═══ MATERIAL SUPPLIED ═══

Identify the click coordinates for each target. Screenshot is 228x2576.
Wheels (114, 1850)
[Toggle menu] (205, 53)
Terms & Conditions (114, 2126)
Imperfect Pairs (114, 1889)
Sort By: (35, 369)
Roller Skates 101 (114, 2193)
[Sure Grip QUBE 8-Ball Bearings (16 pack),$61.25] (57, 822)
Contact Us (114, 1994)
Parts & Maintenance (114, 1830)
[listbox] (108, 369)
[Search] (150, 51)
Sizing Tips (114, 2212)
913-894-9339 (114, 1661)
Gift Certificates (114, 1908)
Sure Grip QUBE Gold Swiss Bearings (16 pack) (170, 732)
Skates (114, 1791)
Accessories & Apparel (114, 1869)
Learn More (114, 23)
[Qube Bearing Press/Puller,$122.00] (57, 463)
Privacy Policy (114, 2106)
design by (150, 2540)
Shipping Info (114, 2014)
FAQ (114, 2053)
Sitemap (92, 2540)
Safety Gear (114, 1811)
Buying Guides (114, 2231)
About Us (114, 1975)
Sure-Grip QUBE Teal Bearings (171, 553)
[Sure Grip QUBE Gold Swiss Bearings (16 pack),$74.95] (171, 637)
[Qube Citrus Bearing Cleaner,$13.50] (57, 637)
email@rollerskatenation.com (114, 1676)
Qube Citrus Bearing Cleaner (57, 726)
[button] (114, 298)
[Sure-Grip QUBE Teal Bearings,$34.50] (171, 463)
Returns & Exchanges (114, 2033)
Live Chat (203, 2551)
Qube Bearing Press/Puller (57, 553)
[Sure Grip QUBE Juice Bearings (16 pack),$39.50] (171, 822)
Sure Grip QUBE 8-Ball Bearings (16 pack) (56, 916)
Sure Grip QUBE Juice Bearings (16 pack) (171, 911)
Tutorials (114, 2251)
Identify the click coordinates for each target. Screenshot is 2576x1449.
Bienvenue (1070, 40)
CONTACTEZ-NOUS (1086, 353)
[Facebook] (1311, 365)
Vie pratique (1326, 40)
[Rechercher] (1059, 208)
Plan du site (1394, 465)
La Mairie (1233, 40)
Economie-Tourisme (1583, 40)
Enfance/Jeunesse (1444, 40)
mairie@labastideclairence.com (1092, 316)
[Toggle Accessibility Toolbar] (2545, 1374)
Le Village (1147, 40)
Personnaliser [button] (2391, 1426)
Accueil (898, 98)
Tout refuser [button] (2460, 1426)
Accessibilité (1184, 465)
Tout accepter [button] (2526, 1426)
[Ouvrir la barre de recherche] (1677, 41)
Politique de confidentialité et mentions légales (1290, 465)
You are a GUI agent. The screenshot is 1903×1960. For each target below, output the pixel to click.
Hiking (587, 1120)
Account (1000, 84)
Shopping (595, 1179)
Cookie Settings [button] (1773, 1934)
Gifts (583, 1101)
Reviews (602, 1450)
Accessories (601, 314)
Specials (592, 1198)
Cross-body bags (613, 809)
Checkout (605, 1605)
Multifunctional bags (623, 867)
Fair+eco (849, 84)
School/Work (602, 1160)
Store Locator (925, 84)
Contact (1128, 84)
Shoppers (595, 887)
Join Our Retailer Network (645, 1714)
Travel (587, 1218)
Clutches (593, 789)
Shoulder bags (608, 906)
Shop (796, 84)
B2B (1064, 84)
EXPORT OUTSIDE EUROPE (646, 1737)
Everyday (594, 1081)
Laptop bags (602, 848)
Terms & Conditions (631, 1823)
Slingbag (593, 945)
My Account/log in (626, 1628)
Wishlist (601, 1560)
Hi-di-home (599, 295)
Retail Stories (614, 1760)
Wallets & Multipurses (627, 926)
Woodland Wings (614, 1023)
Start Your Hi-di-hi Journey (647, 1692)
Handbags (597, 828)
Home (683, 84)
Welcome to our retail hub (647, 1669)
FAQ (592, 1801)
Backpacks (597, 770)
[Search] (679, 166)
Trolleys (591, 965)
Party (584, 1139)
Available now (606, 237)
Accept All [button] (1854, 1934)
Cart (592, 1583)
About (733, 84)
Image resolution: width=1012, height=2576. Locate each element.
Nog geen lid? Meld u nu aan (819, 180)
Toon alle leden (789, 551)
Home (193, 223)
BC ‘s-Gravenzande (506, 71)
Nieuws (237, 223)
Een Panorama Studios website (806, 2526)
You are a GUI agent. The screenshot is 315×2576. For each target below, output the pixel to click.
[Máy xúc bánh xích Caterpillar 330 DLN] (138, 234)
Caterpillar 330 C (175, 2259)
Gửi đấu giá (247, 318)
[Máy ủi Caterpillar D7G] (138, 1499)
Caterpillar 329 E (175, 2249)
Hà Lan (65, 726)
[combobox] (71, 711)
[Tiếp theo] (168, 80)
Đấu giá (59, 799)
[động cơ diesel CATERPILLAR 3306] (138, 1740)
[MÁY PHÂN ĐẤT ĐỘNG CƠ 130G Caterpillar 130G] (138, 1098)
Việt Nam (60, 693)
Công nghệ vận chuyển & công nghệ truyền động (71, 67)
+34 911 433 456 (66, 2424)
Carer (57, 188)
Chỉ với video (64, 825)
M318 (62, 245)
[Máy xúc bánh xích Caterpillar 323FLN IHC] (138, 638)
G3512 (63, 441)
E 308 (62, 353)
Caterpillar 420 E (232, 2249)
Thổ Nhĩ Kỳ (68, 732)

═══

EXERCISE REQUIREMENTS »
All of the material, start to finish, should be retyped exactly.

EXERCISE OUTPUT »
Identify the click coordinates for each target. Screenshot is 228x2576.
Wheels (114, 1850)
[Toggle menu] (205, 53)
Terms & Conditions (114, 2126)
Imperfect Pairs (114, 1889)
Sort By: (35, 369)
Roller Skates 101 (114, 2193)
[Sure Grip QUBE 8-Ball Bearings (16 pack),$61.25] (57, 822)
Contact Us (114, 1994)
Parts & Maintenance (114, 1830)
[listbox] (108, 369)
[Search] (150, 51)
Sizing Tips (114, 2212)
913-894-9339 (114, 1661)
Gift Certificates (114, 1908)
Sure Grip QUBE Gold Swiss Bearings (16 pack) (170, 732)
Skates (114, 1791)
Accessories & Apparel (114, 1869)
Learn More (114, 23)
[Qube Bearing Press/Puller,$122.00] (57, 463)
Privacy Policy (114, 2106)
design by (150, 2540)
Shipping Info (114, 2014)
FAQ (114, 2053)
Sitemap (92, 2540)
Safety Gear (114, 1811)
Buying Guides (114, 2231)
About Us (114, 1975)
Sure-Grip QUBE Teal Bearings (171, 553)
[Sure Grip QUBE Gold Swiss Bearings (16 pack),$74.95] (171, 637)
[Qube Citrus Bearing Cleaner,$13.50] (57, 637)
email@rollerskatenation.com (114, 1676)
Qube Citrus Bearing Cleaner (57, 726)
[button] (114, 298)
[Sure-Grip QUBE Teal Bearings,$34.50] (171, 463)
Returns & Exchanges (114, 2033)
Live Chat (203, 2551)
Qube Bearing Press/Puller (57, 553)
[Sure Grip QUBE Juice Bearings (16 pack),$39.50] (171, 822)
Sure Grip QUBE 8-Ball Bearings (16 pack) (56, 916)
Sure Grip QUBE Juice Bearings (16 pack) (171, 911)
Tutorials (114, 2251)
Identify the click coordinates for each target. Screenshot is 2576x1449.
Bienvenue (1070, 40)
CONTACTEZ-NOUS (1086, 353)
[Facebook] (1311, 365)
Vie pratique (1326, 40)
[Rechercher] (1059, 208)
Plan du site (1394, 465)
La Mairie (1233, 40)
Economie-Tourisme (1583, 40)
Enfance/Jeunesse (1444, 40)
mairie@labastideclairence.com (1092, 316)
[Toggle Accessibility Toolbar] (2545, 1374)
Le Village (1147, 40)
Personnaliser [button] (2391, 1426)
Accueil (898, 98)
Tout refuser [button] (2460, 1426)
Accessibilité (1184, 465)
Tout accepter [button] (2526, 1426)
[Ouvrir la barre de recherche] (1677, 41)
Politique de confidentialité et mentions légales (1290, 465)
You are a GUI agent. The screenshot is 1903×1960. For each target below, output the pixel to click.
Hiking (587, 1120)
Account (1000, 84)
Shopping (595, 1179)
Cookie Settings [button] (1773, 1934)
Gifts (583, 1101)
Reviews (602, 1450)
Accessories (601, 314)
Specials (592, 1198)
Cross-body bags (613, 809)
Checkout (605, 1605)
Multifunctional bags (623, 867)
Fair+eco (849, 84)
School/Work (602, 1160)
Store Locator (925, 84)
Contact (1128, 84)
Shoppers (595, 887)
Join Our Retailer Network (645, 1714)
Travel (587, 1218)
Clutches (593, 789)
Shoulder bags (608, 906)
Shop (796, 84)
B2B (1064, 84)
EXPORT OUTSIDE EUROPE (646, 1737)
Everyday (594, 1081)
Laptop bags (602, 848)
Terms & Conditions (631, 1823)
Slingbag (593, 945)
My Account/log in (626, 1628)
Wishlist (601, 1560)
Hi-di-home (599, 295)
Retail Stories (614, 1760)
Wallets & Multipurses (627, 926)
Woodland Wings (614, 1023)
Start Your Hi-di-hi Journey (647, 1692)
Handbags (597, 828)
Home (683, 84)
Welcome to our retail hub (647, 1669)
FAQ (592, 1801)
Backpacks (597, 770)
[Search] (679, 166)
Trolleys (591, 965)
Party (584, 1139)
Available now (606, 237)
Accept All [button] (1854, 1934)
Cart (592, 1583)
About (733, 84)
Image resolution: width=1012, height=2576. Locate each element.
Nog geen lid? Meld u nu aan (819, 180)
Toon alle leden (789, 551)
Home (193, 223)
BC ‘s-Gravenzande (506, 71)
Nieuws (237, 223)
Een Panorama Studios website (806, 2526)
You are a GUI agent. The screenshot is 315×2576. For each target below, output the pixel to click.
[Máy xúc bánh xích Caterpillar 330 DLN] (138, 234)
Caterpillar 330 C (175, 2259)
Gửi đấu giá (247, 318)
[Máy ủi Caterpillar D7G] (138, 1499)
Caterpillar 329 E (175, 2249)
Hà Lan (65, 726)
[combobox] (71, 711)
[Tiếp theo] (168, 80)
Đấu giá (59, 799)
[động cơ diesel CATERPILLAR 3306] (138, 1740)
[MÁY PHÂN ĐẤT ĐỘNG CƠ 130G Caterpillar 130G] (138, 1098)
Việt Nam (60, 693)
Công nghệ vận chuyển & công nghệ truyền động (71, 67)
+34 911 433 456 (66, 2424)
Carer (57, 188)
Chỉ với video (64, 825)
M318 (62, 245)
[Máy xúc bánh xích Caterpillar 323FLN IHC] (138, 638)
G3512 (63, 441)
E 308 (62, 353)
Caterpillar 420 E (232, 2249)
Thổ Nhĩ Kỳ (68, 732)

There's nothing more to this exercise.